Transcribe each record exactly as it appears.

****

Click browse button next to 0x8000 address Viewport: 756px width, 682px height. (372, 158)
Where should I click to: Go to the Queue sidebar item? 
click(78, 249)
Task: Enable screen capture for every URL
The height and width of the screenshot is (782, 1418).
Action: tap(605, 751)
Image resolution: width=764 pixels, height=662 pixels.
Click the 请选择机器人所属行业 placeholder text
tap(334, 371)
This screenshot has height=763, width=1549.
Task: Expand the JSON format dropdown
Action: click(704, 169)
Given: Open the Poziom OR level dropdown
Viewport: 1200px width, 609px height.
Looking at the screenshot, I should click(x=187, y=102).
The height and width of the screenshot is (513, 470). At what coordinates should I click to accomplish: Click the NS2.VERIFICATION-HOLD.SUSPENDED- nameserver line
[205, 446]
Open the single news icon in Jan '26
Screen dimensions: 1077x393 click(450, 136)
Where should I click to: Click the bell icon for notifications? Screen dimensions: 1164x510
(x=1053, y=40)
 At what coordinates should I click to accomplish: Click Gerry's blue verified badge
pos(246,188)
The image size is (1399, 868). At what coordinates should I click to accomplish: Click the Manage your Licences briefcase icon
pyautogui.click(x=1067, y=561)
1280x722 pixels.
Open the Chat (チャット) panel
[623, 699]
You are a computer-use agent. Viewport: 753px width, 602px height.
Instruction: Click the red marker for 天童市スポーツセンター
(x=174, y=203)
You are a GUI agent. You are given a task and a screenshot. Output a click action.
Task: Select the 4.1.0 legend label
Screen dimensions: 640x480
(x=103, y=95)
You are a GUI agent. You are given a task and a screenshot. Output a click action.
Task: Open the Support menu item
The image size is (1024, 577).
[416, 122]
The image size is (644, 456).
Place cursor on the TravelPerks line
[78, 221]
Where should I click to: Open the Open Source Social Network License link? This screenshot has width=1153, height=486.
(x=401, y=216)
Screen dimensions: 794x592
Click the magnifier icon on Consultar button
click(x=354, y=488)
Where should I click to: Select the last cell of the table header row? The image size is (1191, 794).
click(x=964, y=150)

****

■ **Task answer**
Click browse button next to 0x8000 address Viewport: 756px width, 682px height. (372, 158)
Where should I click to: Go to the Queue sidebar item? 
click(78, 249)
Task: Enable screen capture for every URL
The height and width of the screenshot is (782, 1418).
Action: tap(605, 751)
Image resolution: width=764 pixels, height=662 pixels.
Click the 请选择机器人所属行业 placeholder text
tap(334, 371)
This screenshot has height=763, width=1549.
Task: Expand the JSON format dropdown
Action: click(704, 169)
Given: Open the Poziom OR level dropdown
Viewport: 1200px width, 609px height.
Looking at the screenshot, I should click(x=187, y=102).
The height and width of the screenshot is (513, 470). At what coordinates should I click to accomplish: Click the NS2.VERIFICATION-HOLD.SUSPENDED- nameserver line
[205, 446]
Open the single news icon in Jan '26
Screen dimensions: 1077x393 click(450, 136)
Where should I click to: Click the bell icon for notifications? Screen dimensions: 1164x510
(x=1053, y=40)
 At what coordinates should I click to accomplish: Click Gerry's blue verified badge
pos(246,188)
The image size is (1399, 868). At what coordinates should I click to accomplish: Click the Manage your Licences briefcase icon
pyautogui.click(x=1067, y=561)
1280x722 pixels.
Open the Chat (チャット) panel
[623, 699]
You are a computer-use agent. Viewport: 753px width, 602px height.
Instruction: Click the red marker for 天童市スポーツセンター
(x=174, y=203)
You are a GUI agent. You are given a task and a screenshot. Output a click action.
Task: Select the 4.1.0 legend label
Screen dimensions: 640x480
(x=103, y=95)
You are a GUI agent. You are given a task and a screenshot. Output a click action.
Task: Open the Support menu item
The image size is (1024, 577).
[416, 122]
The image size is (644, 456).
Place cursor on the TravelPerks line
[78, 221]
Where should I click to: Open the Open Source Social Network License link? This screenshot has width=1153, height=486.
(x=401, y=216)
Screen dimensions: 794x592
Click the magnifier icon on Consultar button
click(x=354, y=488)
Where should I click to: Select the last cell of the table header row? The image size is (1191, 794).
click(x=964, y=150)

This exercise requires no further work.